The fest was the first of its kind hosted by The Cookery, a food production hangout for local businesses, and American Meltdown, a prominent Durham food truck that specializes in gourmet grilled cheese sandwiches.
Vendors, from Cultured Cow Creamery in South Durham to Weaver Street Market in Carrboro, passed out cheese samples and sold slices to attendees.
Eric Mason and his wife, Janice, traveled six hours from Atlanta to attend the fest. His cousin works with American Meltdown, and the first thing they sampled was a macaroni and cheese infused with truffle oil.
They stood with cheese samples on sticks in a corner, surrounded by the giant crowd.
“I think we’re just going to take what we can get,” Eric said, eyeing the swarm of cheese lovers.
The Cookery was packed within the first 30 minutes of the fest. Event organizers had to resort to crowd control at the front doors. As one frustrated passerby put it, “Let’s just go outside and drink.”
The line waiting to get inside The Cookery wrapped around the building and down a side street.
La Farm Bakery based in Cary had baskets of cracked and floured ciabatta bread for sale. The neighboring booth was home to Chapel Hill Creamery, which sold bags of fresh mozzarella and pieces of calvander, which is aged seven months, made with raw milk and pairs great with pasta.

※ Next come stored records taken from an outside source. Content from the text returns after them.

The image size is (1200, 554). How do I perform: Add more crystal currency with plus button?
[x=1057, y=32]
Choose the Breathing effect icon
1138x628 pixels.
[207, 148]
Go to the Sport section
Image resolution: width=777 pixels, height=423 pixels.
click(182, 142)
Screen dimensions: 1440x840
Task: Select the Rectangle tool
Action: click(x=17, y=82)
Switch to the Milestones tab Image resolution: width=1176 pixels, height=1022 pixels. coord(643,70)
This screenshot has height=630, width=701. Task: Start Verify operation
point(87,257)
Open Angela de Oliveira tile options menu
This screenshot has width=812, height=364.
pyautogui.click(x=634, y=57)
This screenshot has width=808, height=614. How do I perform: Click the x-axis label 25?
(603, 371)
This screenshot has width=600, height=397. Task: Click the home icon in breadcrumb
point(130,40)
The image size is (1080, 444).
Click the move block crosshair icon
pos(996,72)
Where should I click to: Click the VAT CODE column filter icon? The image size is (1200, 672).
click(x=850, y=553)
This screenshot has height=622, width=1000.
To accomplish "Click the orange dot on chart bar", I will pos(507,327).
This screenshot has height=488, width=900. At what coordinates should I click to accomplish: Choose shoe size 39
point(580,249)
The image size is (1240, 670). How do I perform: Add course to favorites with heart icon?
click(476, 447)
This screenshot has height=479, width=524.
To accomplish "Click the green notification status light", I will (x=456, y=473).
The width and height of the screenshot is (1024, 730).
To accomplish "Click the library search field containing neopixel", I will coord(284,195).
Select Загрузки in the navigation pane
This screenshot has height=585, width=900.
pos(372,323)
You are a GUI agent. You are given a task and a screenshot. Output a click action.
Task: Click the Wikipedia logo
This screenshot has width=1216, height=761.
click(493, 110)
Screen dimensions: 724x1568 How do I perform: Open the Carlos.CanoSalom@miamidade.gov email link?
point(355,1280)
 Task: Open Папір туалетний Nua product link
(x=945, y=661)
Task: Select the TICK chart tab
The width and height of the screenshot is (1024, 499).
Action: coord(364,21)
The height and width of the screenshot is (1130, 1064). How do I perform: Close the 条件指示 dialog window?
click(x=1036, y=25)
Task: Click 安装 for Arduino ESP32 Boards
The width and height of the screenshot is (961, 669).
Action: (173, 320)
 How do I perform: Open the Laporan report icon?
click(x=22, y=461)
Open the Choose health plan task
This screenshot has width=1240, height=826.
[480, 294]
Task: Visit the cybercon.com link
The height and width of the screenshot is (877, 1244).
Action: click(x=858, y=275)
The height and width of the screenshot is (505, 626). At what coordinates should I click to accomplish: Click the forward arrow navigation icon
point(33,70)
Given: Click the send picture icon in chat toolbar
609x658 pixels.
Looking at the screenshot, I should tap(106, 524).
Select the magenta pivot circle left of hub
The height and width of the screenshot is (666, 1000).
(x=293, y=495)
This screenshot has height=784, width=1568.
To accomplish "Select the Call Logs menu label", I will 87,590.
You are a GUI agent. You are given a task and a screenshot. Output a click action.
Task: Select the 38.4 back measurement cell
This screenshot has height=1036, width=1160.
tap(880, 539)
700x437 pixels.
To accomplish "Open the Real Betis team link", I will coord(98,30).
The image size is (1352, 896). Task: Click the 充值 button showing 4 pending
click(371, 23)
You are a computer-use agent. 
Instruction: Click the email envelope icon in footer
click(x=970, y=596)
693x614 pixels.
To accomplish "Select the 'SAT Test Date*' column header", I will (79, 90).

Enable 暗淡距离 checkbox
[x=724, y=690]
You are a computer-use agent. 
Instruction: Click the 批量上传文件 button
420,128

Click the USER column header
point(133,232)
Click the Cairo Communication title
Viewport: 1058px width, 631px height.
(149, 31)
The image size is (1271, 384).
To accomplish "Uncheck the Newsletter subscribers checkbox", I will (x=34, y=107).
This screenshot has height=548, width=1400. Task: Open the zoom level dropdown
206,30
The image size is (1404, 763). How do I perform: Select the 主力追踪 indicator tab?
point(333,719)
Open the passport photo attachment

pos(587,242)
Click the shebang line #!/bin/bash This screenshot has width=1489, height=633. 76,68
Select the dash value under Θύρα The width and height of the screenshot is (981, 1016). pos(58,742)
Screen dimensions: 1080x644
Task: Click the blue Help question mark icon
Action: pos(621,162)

Raleigh resident Linda Bohnel left The Cookery with a bag of La Farm ciabatta bread, goat cheese and fig and honey cheese spread from Goat Lady Dairy, based in Climax. She said she loves to buy local and just stopped by to pick up a few supplies.
“I’m going to have some friends over with some wine and cheese,” Bohnel said.
Upstairs, Billy Cotter, owner of Toast Italian sandwich shop located along Durham’s Main Street, was bringing raw, whole milk from Chapel Hill Creamery to a slow boil. He would soon dump about a cup of distilled white vinegar into the pot, allowing the milk to separate and curdle.
Cotter was making fresh ricotta, which he strained through a cheese cloth. At the restaurant, he would pair it with good spring vegetables, such as spring peas or fava beans.
“When it’s warm and it’s fresh, it’s very rich and it’s very creamy,” Cotter said. “… This will have a lot more of a butteriness to it.”
Across the table, Matthew Daniels, co-owner of Triangle Raw Foods, whipped up a ricotta made from cashews. He has been an on again, off again vegan for 26 years.
He layered the cashew-based ricotta on slices of local zucchini, then topped it with fresh marinara sauce. Daniels said he tries to bring the consistency of a cheese spread to vegans, something that’s lacking in a vegan’s diet.
“I’m the only non-cheese guy at a cheese show,” he said.
In the middle of the room, This Little Piggie based in Chapel Hill offered the crowd cheese spreads on crackers. Durham’s Milk & Honey Bakery sold cheesecake bites, which included a dark chocolate and lavender pairing.
Longtime Durham residents Geoffrey and Margaret Wainwright sat in chairs, picking into a melted grilled cheese from American Meltdown. Geoffrey, a former teacher at Duke’s Divinity School, picked up pieces of the cheddar, burger and braised onion on rye.
“Cheese is my favorite category of food,” he said. “But if there’s a glass of wine to go with it, that’s even better.”